S’il refuse de participer en septembre au « dialogue national » proposé par M. Kabila le « Sphynx » finit par donner son aval à la participation de l’UDPS aux négociations ayant débouché sur l’accord du 31 décembre, qui consacre le maintien au pouvoir du chef de l’État au-delà du terme de son mandat. Il devait prendre la direction du Conseil national transition qui est appelé à voir le jour sur base des accords de la Saint Sylvestre dont la mise en place bute sur des questions de partage du pouvoir.
Etienne Tshisekedi, qui sous des airs bonhommes cachait un caractère entêté, autoritaire et imprévisible, avait quitté Kinshasa au beau milieu des négociations la semaine dernière pour ce qui était annoncé être des contrôles médicaux.
Reynders: « Une figure marquante de la RDC pendant plusieurs décennies »
« Une figure politique marquante de la République Démocratique du Congo durant plusieurs décennies s’est éteinte aujourd’hui », a déclaré mercredi soir Didier Reynders, ministre des Affaires étrangères, à la suite de l’annonce du décès d’Etienne Tshisekedi. Le ministre a présenté ses condoléances à la famille du défunt au peuple congolais.
« Le dernier combat d’Etienne Tshisekedi pour le respect de la Constitution et de la démocratie a abouti à la conclusion de l’accord de la Saint-Sylvestre. La Belgique s’associe à la population congolaise dans sa douleur et dans son souhait de voir cet héritage du Président du Rassemblement porter ses fruits et être mis en œuvre », souligne encore M. Reynders.

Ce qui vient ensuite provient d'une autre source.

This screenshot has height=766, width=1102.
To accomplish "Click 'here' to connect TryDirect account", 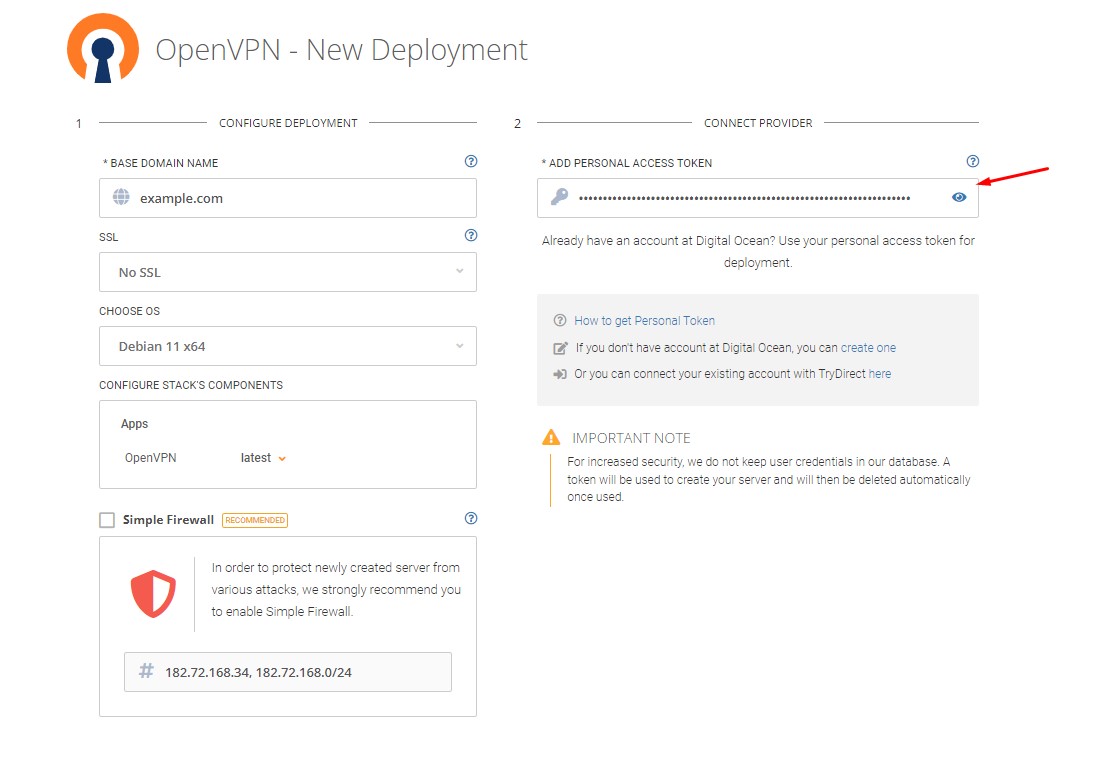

Louis Michel: « un visionnaire, une figure emblématique forte »
« Son décès nous enlève un visionnaire, une figure emblématique forte profondément attachée sa région, le Kasaï et à son pays », a déclaré Louis Michel, député européen et ancien ministre des Affaires étrangères qui estime qu’Etienne Tshisekedi était un « défenseur acharné de la démocratie qui a mis tout son savoir, tout son savoir-faire et tout son savoir-être au service de son pays ».
« Avec le décès du président de l’UDPS, c’est une personnalité hors norme, un homme de convictions (…) reconnu pour sa cohérence politique, entièrement dévoué à son pays qui disparaît. Sa connaissance de l’être humain, sa popularité, sa sémantique percutante faisaient de lui un adversaire politique qui suscitait l’adhésion », souligne Louis Michel.
« Doté d’une intelligence supérieure, cet optimiste de la volonté, ce tribun dont la popularité ne s’est jamais démentie forçait le respect. Jouant un rôle clé dans les négociations actuelles, il était appelé à de hautes fonctions dans le gouvernement de la transition », estime-t-il encore.